Adding new datapoints to be recorded during the simulation is easy:

    # Call the following code on any Asset (PartProcessor, Source, Buffer, etc).
    M1.env.add_datapoint('new label', M1.name, (M1.env.now, self._output.quality))
    # <Asset>.env.add_datapoint(list_label, sub_label, tuple_of_data)

It is recommended to only store simple types data like integers, floats, and strings. If objects provided to add_datapoint are later changed then the recorded datapoint will change as well.
For example, if the caller stores a list of integers in the datapoint and later updates the list contents, then the recorded datapoint will now point to the changed list.
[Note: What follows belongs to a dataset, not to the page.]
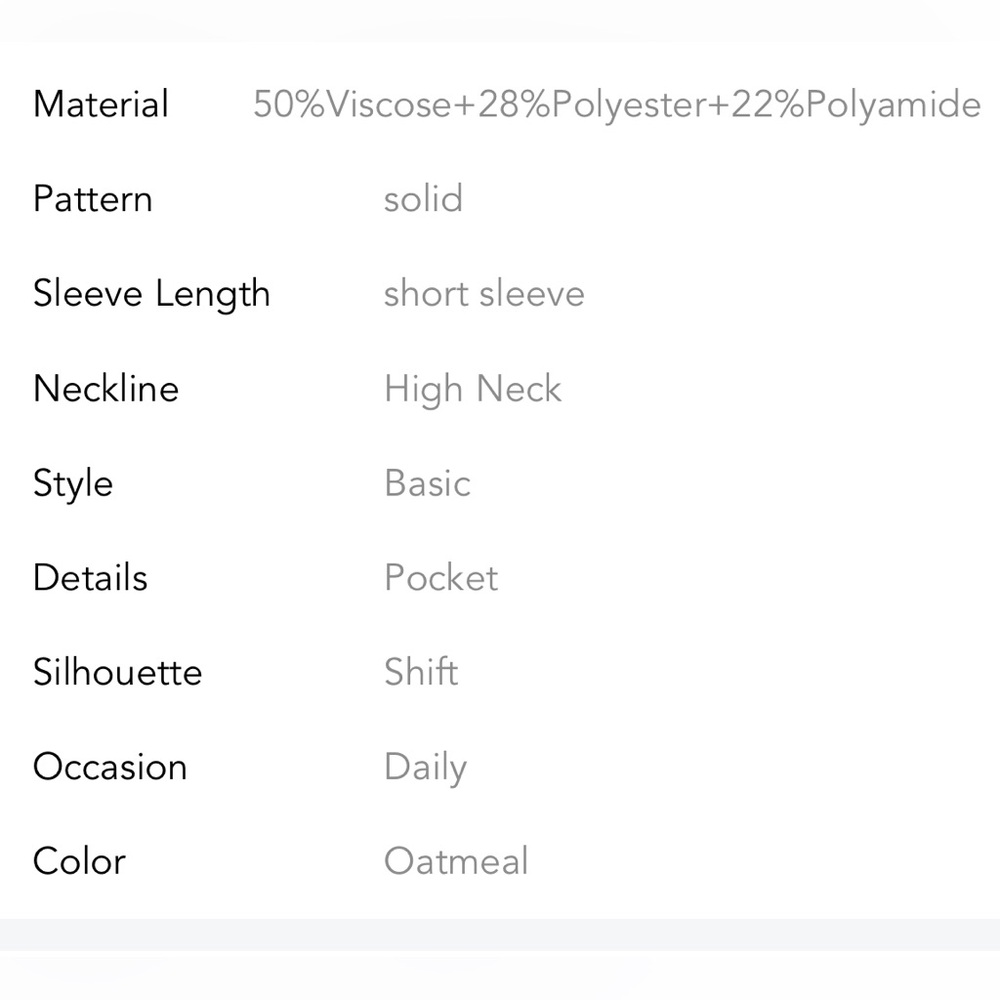Tap the 'short sleeve' value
Same thing happens with objects because what is actually stored is a pointer to the object as opposed to a full copy of the object.
To store objects and lists one could make a copy of them first before recording the copy in the datapoint. This way the original can be changed while the copy used as a datapoint will remain the same as when recorded.

 
One place where new datapoints can easily be recorded is PartProcessor’s callbacks:

    M1 = PartProcessor(upstream = [source], cycle_time = 1)

    def on_received_part(device, part):
        device.env.add_datapoint('received_part_value',
                                 device.name,
                                 (device.env.now, part.value))

    # Configure on_received_part to be called every time M1 receives a part.
    M1.add_receive_part_callback(on_received_part)
    
    ...run simulation...

    # Print list of recorded tuples
    print(system.simulation_data['received_part_value'][M1.name])

simulation_data Reference

There are built-in functions under GitHub: simulation_info_utils.py that show graphs based on simulation_data.